The Continuing Crisis
Reuters reported in early July that a big loser in the nuclear pact between Iran and six world powers was (since all negotiators have gone home to sell the deal) the brothel industry of Vienna, Austria, which hosted that final round. With so many (male, mostly) diplomats in town for two stressful months, business had been robust—especially compared to the previous round in notoriously expensive Lausanne, Switzerland.

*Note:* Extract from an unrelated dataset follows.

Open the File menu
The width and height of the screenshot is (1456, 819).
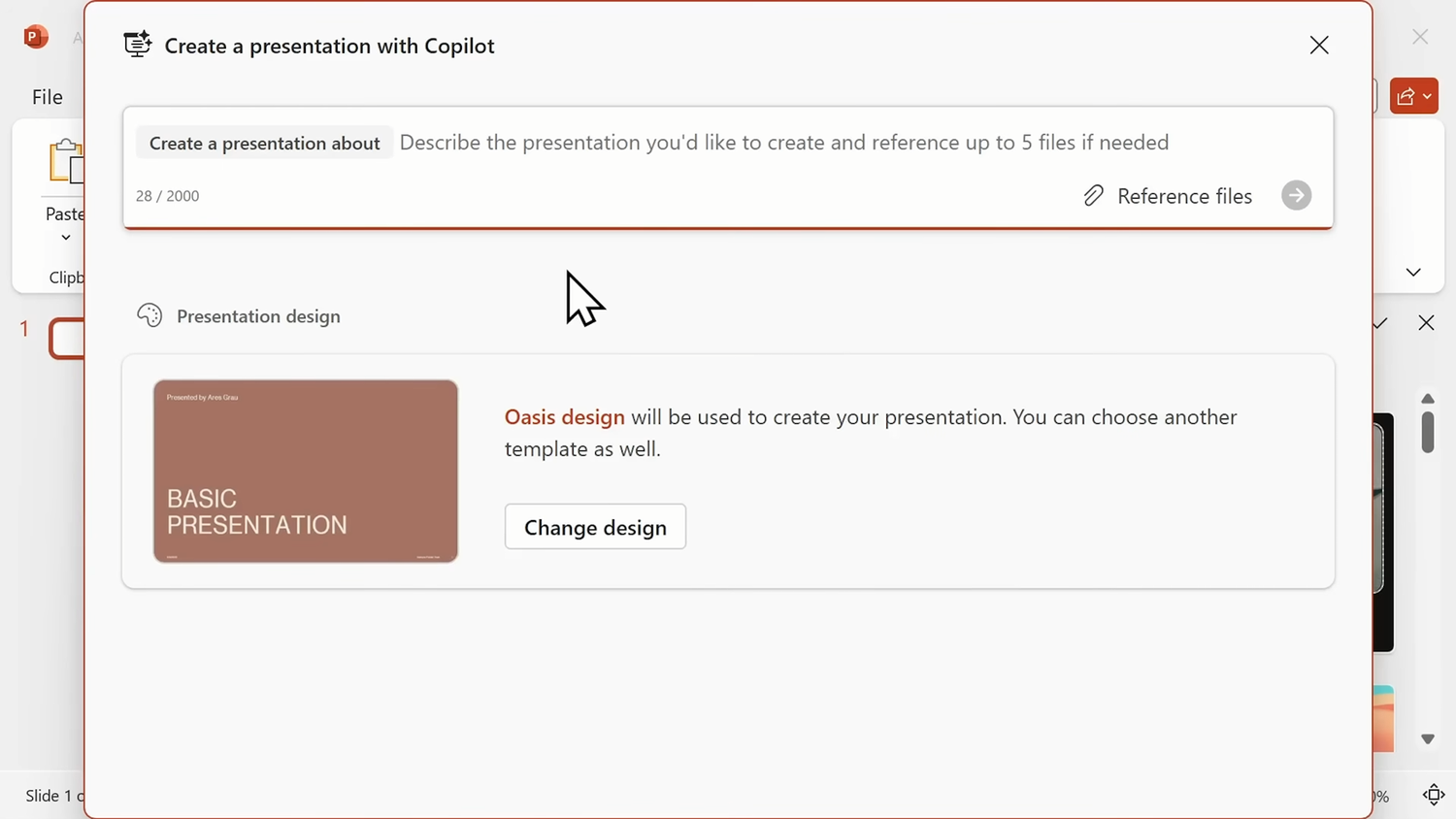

• The Undernews From Wimbledon: The All England Club, host of tennis's most hallowed tournament, is, formally, the All England Lawn Tennis and Croquet Club, at which presumably Britain's 11,900 croquet "regulars" aspire to play—although their British Open Championship is actually held at the nearby Surbiton Croquet Club, which this year hosted 50 competitors from four continents, according to a July New York Times dispatch. The leading U.S. player—Ben Rothman of Oakland, California, the "croquet pro" at Mission Hills Country Club near Palm Springs—is the reputed "world's leader" in prize money ($4,500).

Profile in Leadership
Maryland State Delegate Ariana Kelly was charged with trespassing and indecent exposure in June after she arrived at her ex-husband's home to drop off their kids and learned that his girlfriend was inside. According to police, she started banging on the door and ringing the bell repeatedly and, aware that her husband had a camera trained on the doorway, she faced it, exposed her breasts and shook them, one in each hand, toward the lens. Eventually, she dared an officer to arrest her. (The Washington Post reported that Kelly is a member of a legislative task force studying maternal mental health issues.)

Ironies
An 87-year-old man, taking his license renewal driving test in Deerfield, Illinois, in June, accidentally crashed into the driver's license office (based on brake/accelerator confusion). Neither he nor the examiner was injured.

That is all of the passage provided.